Recensione di Wild di Jean-Marc Vallée con Reese Witherspoon e Laura Dern: un film che mescola il biopic della tormentata Cheryl Strayed all'on the road, ma fatica a ritagliarsi un'identità originale e ricorre a qualche soluzione irritante
Cheryl si getta a capofitto nel Pacific Crest Trail: 1600 Km a piedi, il tragitto che congiunge i due confini opposti degli Stati Uniti d’America, quello col Canada e quello con il Messico, dalla California all’Oregon. Una sfida fisica e mentale per una donna che, dopo il naufragio del proprio matrimonio e la morte della madre, seguiti a droghe e promiscuità sessuale senza freni, avverte l’esigenza di mollare tutto e riossigenare la sua vita con un po’ d’aria pura, di ricominciare da zero e di non portare sulle sue spalle alcun peso al di fuori del suo pesantissimo zaino. Un viaggio che la vera Cheryl Strayed sostenne nel 1995 e la cui memoria e documentazione è affidata al libro Wild. From Lost to Found on the Pacific Crest Trail, da cui è tratto il nuovo lavoro di Jean-Marc Vallée, reduce dal successo di Dallas Buyers Club.

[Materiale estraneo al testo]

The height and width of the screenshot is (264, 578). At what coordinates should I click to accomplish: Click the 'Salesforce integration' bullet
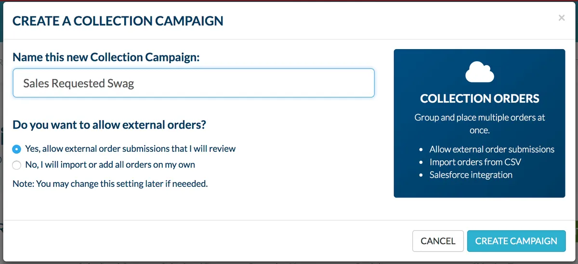[471, 175]
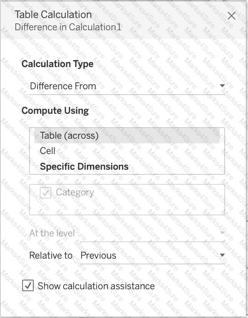Click the Compute Using heading
Screen dimensions: 248x318
tap(55, 111)
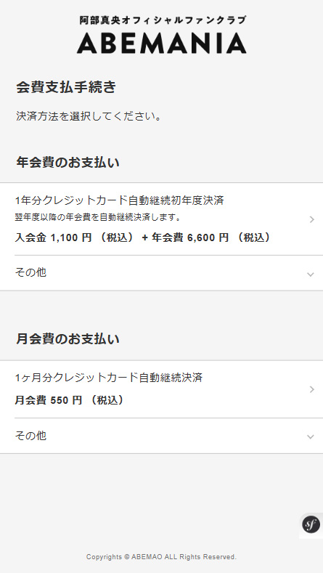Open the Symfony debug toolbar icon

coord(311,525)
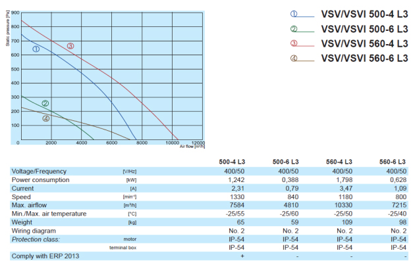Select the VSV/VSVI 500-4 L3 legend label
411x261 pixels.
point(365,14)
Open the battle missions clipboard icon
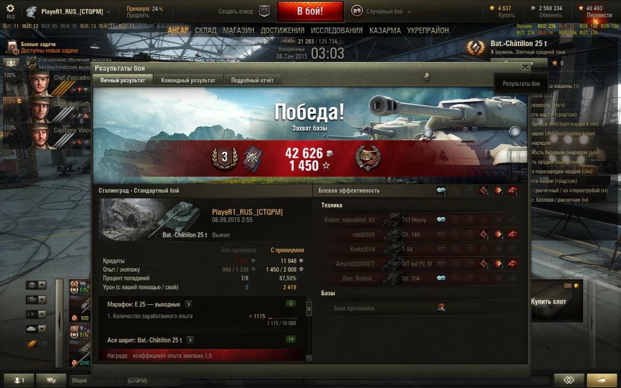 12,48
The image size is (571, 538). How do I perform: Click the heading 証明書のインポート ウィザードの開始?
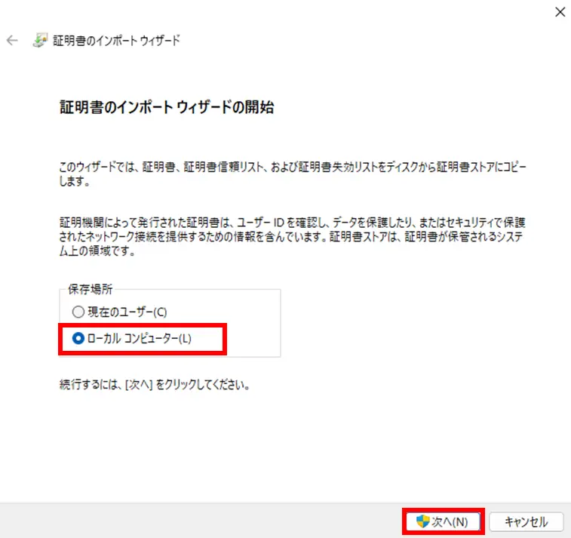pyautogui.click(x=167, y=107)
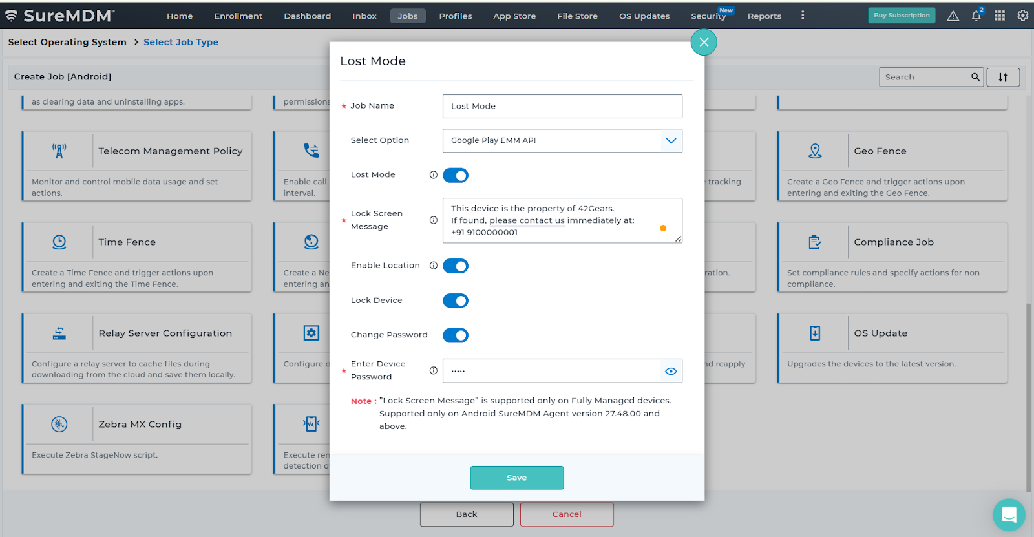Click the info icon beside Lost Mode

(x=434, y=175)
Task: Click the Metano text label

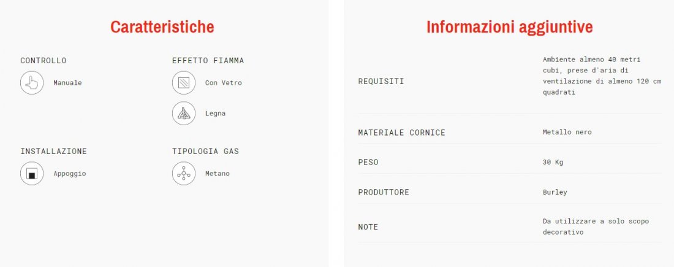Action: coord(218,174)
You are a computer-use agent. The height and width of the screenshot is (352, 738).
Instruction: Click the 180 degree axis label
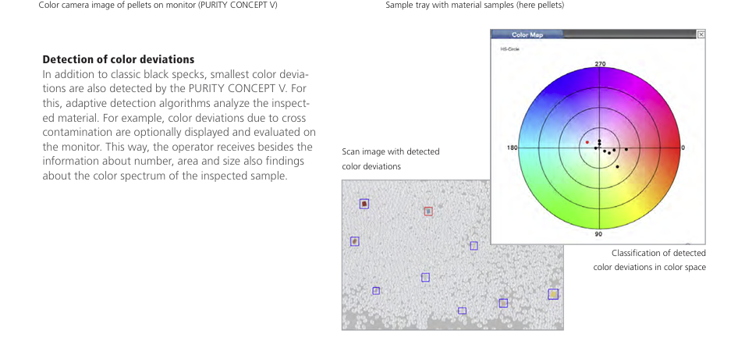[512, 148]
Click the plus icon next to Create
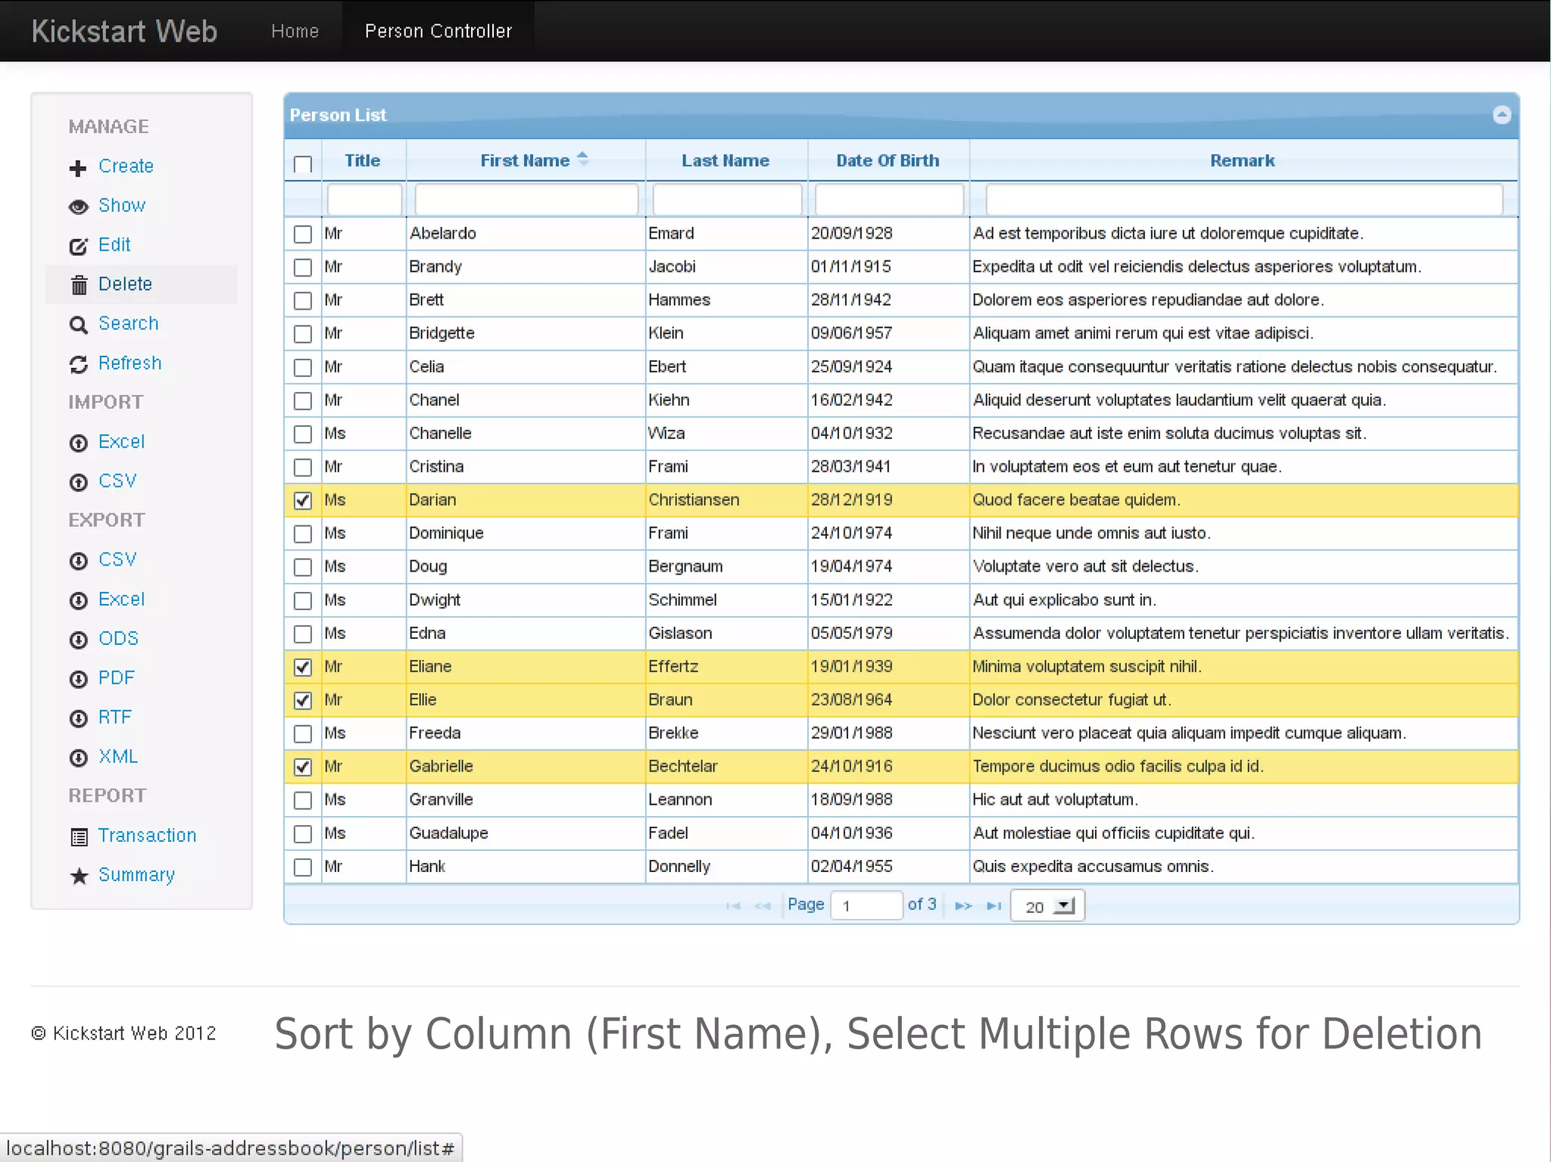Screen dimensions: 1551x1162 [x=78, y=168]
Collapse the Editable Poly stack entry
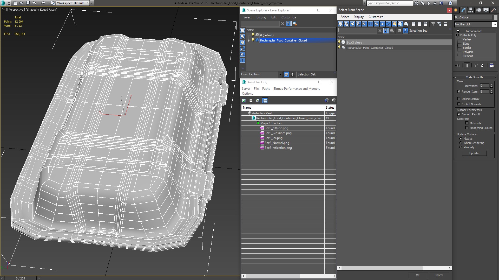Screen dimensions: 499x280 pyautogui.click(x=457, y=35)
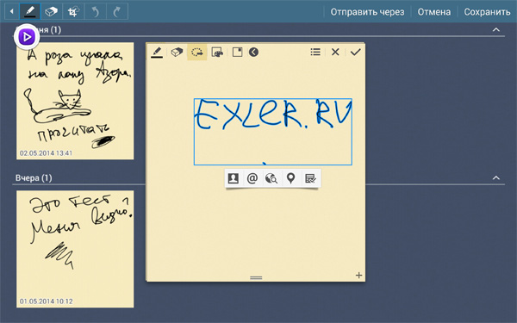Click the crop tool in top toolbar

click(73, 11)
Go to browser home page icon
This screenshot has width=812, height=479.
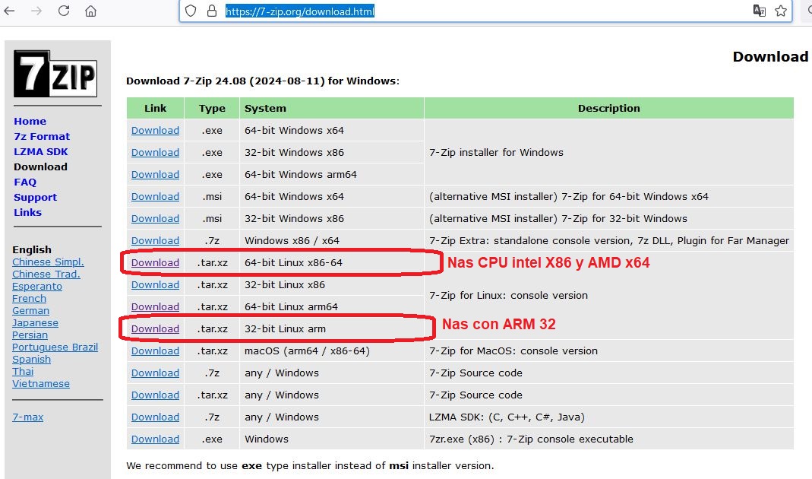click(x=90, y=11)
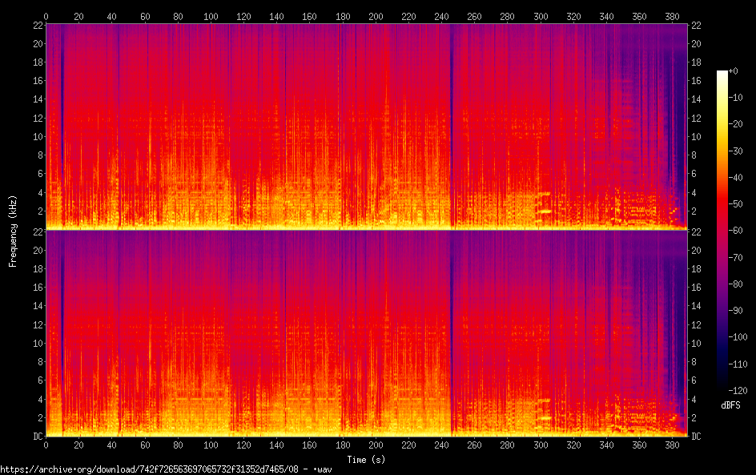The height and width of the screenshot is (475, 756).
Task: Click the 0 tick on the bottom time axis
Action: [46, 445]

[Leggi anche: Trailer: Wild di Vallée, Reese Witherspoon vuole l'Oscar]
Un film che può godere della produzione esecutiva di Reese Witherspoon, che interpreta la protagonista, e sulla sceneggiatura dello scrittore Nick Hornby, ma che è chiamato soprattutto a confrontarsi con modelli di riferimento sterminati e spesso piuttosto recenti, si veda l’analogo Into the Wild di Sean Penn, rispetto al quale il film di Vallée potrebbe porsi come una specie di fotocopia in versione femminile. Sarà forse per il bisogno di un’esplicita diversificazione dai tanti film (e romanzi) gemelli e per affermare un’autonomia che Wild, accanto al classico impianto da road movie con protagonista in fuga dalla società, fa leva su diverse civetterie stilistiche, in molti casi decisamente abusate. A essere ingombrante è in particolar modo il montaggio, pieno di flashback e frammenti onirici, di correlazioni azzardate ed evocazioni sensoriali, che vanno a contrappuntare l’impostazione altrimenti eccessivamente prevedibile e telefonata del film non riuscendo però né a svolgere il compito sperato (una sorta di diario psichico per immagini) né a far risultare il resto più originale.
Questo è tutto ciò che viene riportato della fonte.